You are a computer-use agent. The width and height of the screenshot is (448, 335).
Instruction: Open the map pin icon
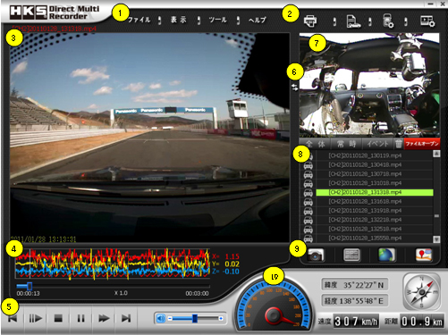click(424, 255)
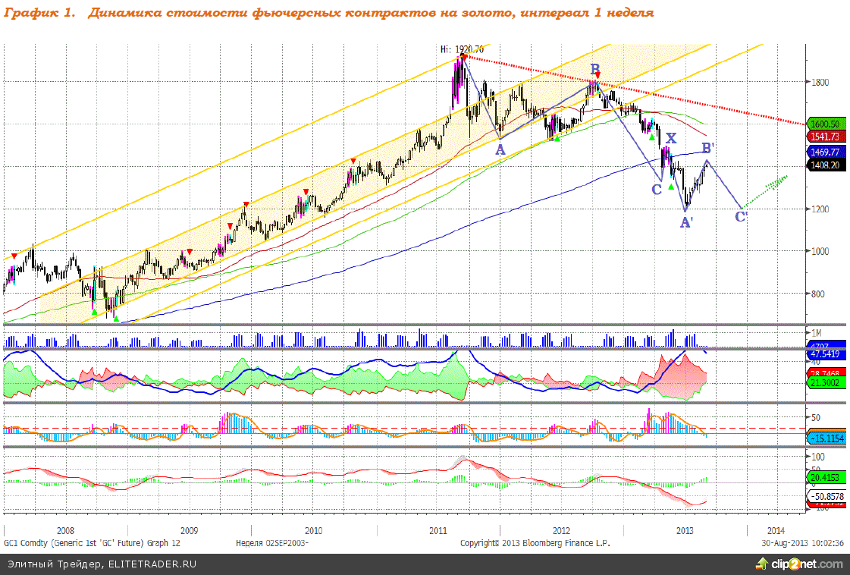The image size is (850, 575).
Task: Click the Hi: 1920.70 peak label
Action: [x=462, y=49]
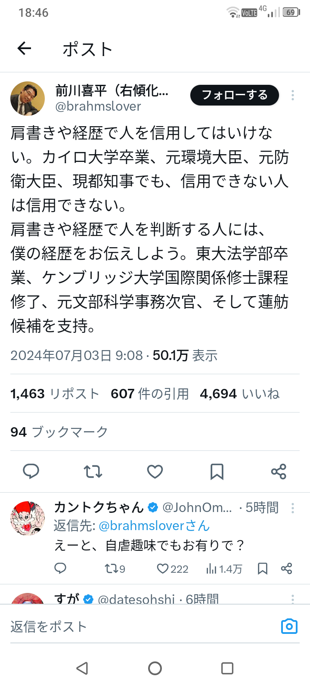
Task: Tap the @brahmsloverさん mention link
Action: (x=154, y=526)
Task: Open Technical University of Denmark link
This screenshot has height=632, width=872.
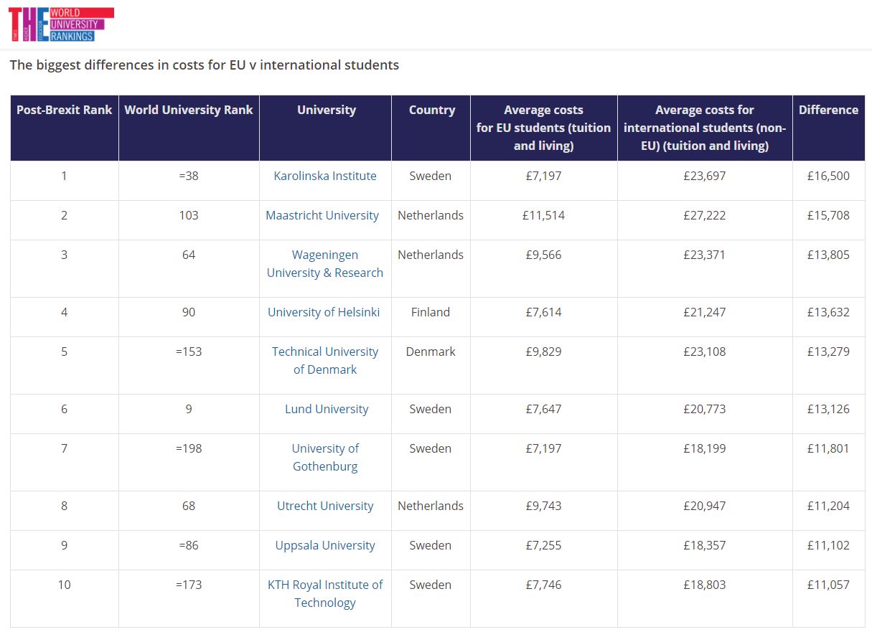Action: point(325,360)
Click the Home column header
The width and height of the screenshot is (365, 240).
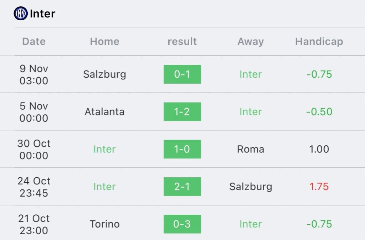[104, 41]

* Work instruction
The material above must be printed exactly, with its pictures left out.

* Task solution
You are a computer-use agent. The width and height of the screenshot is (448, 335).
Instruction: Open the map pin icon
click(424, 255)
The image size is (850, 575).
Task: Click the Hi: 1920.70 peak label
Action: [x=462, y=49]
Task: Tap the @brahmsloverさん mention link
Action: (x=154, y=526)
Task: Open Technical University of Denmark link
This screenshot has height=632, width=872.
Action: point(325,360)
Click the Home column header
The width and height of the screenshot is (365, 240).
[104, 41]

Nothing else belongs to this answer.